* _Information provided_

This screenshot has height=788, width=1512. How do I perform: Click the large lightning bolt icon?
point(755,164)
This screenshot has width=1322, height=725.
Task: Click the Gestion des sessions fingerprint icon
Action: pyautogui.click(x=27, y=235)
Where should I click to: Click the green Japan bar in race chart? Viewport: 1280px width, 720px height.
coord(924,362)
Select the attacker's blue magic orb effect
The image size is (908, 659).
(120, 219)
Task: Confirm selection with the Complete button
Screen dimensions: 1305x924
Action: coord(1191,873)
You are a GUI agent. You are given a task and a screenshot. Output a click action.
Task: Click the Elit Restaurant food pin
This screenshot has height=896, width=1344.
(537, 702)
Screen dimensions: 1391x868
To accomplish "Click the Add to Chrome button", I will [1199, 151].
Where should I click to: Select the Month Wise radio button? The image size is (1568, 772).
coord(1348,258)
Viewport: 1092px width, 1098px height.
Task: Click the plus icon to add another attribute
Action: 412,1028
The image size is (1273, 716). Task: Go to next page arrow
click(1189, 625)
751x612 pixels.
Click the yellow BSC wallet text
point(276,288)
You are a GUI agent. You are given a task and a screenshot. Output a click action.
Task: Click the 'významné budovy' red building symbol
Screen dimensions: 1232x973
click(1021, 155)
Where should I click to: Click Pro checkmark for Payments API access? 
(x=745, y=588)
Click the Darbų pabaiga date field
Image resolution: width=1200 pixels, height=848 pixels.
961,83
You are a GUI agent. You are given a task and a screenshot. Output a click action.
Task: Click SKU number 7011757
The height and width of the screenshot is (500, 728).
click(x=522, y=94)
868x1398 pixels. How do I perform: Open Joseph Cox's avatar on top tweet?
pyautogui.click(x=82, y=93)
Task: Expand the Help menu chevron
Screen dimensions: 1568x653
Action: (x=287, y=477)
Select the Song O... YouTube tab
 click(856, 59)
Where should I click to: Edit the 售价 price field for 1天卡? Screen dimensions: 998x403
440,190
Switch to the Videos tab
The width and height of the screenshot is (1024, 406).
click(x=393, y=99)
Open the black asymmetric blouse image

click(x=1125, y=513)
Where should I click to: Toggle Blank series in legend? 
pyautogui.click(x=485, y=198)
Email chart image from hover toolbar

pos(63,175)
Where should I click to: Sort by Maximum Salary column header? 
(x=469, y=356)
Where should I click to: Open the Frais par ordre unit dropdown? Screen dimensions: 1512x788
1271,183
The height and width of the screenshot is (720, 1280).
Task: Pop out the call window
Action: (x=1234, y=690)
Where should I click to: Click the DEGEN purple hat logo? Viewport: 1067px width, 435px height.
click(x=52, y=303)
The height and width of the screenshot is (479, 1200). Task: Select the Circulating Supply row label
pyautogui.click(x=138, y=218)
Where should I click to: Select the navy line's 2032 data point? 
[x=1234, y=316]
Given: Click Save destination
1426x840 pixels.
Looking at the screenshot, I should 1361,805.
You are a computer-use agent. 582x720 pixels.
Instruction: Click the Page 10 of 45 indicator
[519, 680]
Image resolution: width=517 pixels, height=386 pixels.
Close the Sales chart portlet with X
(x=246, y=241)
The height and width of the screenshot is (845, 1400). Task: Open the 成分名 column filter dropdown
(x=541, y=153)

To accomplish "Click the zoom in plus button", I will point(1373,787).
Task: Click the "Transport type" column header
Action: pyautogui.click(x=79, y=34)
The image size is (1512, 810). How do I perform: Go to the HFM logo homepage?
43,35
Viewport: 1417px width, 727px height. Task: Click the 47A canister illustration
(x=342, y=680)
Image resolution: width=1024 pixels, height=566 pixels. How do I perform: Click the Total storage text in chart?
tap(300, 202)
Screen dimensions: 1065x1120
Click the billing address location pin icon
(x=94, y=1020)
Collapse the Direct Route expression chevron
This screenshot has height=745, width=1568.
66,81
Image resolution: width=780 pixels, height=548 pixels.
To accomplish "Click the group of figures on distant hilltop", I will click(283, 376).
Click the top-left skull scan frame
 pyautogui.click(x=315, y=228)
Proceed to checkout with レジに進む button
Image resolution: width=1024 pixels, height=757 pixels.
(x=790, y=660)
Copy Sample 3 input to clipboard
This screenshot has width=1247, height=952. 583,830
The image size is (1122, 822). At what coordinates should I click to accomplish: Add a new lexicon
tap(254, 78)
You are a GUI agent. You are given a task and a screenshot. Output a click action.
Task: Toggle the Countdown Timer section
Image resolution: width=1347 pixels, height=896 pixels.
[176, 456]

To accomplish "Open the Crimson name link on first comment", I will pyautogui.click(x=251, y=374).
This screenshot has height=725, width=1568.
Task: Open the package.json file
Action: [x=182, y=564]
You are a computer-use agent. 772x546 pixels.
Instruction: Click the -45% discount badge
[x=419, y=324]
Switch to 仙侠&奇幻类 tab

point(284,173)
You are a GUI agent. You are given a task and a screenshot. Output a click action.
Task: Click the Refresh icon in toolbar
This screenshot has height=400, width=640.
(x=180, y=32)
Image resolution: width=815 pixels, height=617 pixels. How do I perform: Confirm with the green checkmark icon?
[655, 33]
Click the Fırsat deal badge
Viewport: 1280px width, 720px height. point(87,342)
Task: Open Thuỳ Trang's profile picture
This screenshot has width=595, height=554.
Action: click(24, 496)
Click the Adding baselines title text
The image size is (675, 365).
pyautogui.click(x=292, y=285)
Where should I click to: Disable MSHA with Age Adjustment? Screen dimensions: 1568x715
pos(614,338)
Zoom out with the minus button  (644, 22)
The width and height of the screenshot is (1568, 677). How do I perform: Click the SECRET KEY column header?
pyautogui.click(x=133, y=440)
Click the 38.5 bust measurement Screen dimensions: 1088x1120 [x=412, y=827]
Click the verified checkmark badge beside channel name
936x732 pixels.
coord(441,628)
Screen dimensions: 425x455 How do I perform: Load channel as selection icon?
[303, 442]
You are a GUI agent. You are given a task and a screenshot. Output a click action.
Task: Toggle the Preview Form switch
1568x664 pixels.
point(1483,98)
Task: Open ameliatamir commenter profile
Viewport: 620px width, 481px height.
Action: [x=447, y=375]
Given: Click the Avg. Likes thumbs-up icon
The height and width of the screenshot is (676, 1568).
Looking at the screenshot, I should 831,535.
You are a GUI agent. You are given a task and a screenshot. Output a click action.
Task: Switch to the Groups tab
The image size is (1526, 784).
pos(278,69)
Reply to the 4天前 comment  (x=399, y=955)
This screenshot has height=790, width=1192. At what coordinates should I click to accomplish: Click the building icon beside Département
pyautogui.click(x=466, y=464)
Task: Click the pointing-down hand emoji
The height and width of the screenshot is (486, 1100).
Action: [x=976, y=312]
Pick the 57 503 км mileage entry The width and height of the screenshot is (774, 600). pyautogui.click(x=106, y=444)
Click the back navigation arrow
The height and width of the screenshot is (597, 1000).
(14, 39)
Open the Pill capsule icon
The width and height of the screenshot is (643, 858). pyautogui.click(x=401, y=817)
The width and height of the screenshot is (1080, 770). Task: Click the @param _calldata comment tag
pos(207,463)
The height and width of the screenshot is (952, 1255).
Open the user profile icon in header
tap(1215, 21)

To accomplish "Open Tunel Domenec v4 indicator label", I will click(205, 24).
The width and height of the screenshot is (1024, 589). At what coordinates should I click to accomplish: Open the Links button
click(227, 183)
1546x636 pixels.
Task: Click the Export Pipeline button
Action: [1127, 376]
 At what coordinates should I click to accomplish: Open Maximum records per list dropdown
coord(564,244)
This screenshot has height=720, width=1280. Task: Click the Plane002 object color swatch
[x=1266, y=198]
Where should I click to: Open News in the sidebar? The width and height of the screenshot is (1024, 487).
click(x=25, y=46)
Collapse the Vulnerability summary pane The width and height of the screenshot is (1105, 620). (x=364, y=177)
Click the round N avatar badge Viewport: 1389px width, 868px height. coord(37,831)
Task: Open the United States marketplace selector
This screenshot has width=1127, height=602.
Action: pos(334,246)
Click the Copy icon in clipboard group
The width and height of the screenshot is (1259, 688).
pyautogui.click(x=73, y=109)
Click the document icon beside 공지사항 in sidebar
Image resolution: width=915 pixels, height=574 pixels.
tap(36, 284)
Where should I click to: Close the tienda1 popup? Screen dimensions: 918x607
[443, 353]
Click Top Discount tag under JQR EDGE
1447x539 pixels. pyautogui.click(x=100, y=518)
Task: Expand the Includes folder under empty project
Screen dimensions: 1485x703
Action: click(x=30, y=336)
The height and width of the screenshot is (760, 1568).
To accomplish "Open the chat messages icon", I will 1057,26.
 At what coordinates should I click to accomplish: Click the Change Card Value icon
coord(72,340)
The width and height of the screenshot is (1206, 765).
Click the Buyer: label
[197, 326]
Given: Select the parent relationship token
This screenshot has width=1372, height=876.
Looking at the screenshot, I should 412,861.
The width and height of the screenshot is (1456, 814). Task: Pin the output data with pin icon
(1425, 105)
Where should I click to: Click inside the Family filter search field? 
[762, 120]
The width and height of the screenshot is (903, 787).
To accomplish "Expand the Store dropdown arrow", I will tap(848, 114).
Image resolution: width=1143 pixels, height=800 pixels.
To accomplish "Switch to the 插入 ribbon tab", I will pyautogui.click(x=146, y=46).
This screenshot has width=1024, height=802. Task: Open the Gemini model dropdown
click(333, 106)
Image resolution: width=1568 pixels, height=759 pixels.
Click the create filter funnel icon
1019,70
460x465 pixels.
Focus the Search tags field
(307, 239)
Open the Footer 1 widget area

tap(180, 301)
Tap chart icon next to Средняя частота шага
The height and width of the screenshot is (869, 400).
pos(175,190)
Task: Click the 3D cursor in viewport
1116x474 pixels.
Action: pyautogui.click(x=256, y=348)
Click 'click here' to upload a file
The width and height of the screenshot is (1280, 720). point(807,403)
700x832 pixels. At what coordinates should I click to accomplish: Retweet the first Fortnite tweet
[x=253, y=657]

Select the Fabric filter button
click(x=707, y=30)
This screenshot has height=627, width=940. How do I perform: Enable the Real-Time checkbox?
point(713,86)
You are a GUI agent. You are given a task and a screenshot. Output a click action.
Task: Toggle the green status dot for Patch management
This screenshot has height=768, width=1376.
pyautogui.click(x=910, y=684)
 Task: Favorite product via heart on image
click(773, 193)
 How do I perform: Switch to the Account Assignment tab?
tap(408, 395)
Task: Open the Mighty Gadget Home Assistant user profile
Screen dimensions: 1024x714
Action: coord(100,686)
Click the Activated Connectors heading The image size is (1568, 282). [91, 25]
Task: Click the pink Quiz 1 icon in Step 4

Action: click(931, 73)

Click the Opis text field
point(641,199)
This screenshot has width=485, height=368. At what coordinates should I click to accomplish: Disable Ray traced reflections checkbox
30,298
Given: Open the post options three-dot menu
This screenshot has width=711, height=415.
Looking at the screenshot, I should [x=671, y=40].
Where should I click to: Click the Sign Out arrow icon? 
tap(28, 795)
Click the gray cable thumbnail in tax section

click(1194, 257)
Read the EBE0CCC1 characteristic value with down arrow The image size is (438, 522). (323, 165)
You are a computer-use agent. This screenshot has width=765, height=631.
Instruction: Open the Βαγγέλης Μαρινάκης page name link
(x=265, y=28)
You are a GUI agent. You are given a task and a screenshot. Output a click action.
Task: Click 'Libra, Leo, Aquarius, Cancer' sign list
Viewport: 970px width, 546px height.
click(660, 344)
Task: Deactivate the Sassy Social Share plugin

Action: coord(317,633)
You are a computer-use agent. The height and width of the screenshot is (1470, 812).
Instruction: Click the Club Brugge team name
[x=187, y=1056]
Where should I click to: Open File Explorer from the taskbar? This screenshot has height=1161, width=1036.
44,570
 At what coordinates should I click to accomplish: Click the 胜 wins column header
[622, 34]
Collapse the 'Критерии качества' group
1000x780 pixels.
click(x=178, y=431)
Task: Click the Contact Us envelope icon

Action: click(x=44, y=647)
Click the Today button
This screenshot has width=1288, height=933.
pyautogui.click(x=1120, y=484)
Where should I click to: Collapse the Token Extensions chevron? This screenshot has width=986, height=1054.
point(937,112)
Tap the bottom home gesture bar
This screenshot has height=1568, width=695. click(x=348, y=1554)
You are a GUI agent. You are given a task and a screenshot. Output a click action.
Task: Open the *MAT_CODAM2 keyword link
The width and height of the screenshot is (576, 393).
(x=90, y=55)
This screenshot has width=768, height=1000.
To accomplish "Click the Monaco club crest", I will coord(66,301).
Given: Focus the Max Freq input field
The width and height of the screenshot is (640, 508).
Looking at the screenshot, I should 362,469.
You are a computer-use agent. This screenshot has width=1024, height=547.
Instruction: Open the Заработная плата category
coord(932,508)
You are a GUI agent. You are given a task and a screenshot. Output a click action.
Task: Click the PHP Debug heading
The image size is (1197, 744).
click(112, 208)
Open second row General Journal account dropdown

* _Prompt_
Which lines of the records above contain the word "Expand"? Show each of them.

* _Finished task_
Task: Expand the Help menu chevron
Task: Expand the Includes folder under empty project
To accomplish "Expand the Store dropdown arrow", I will tap(848, 114).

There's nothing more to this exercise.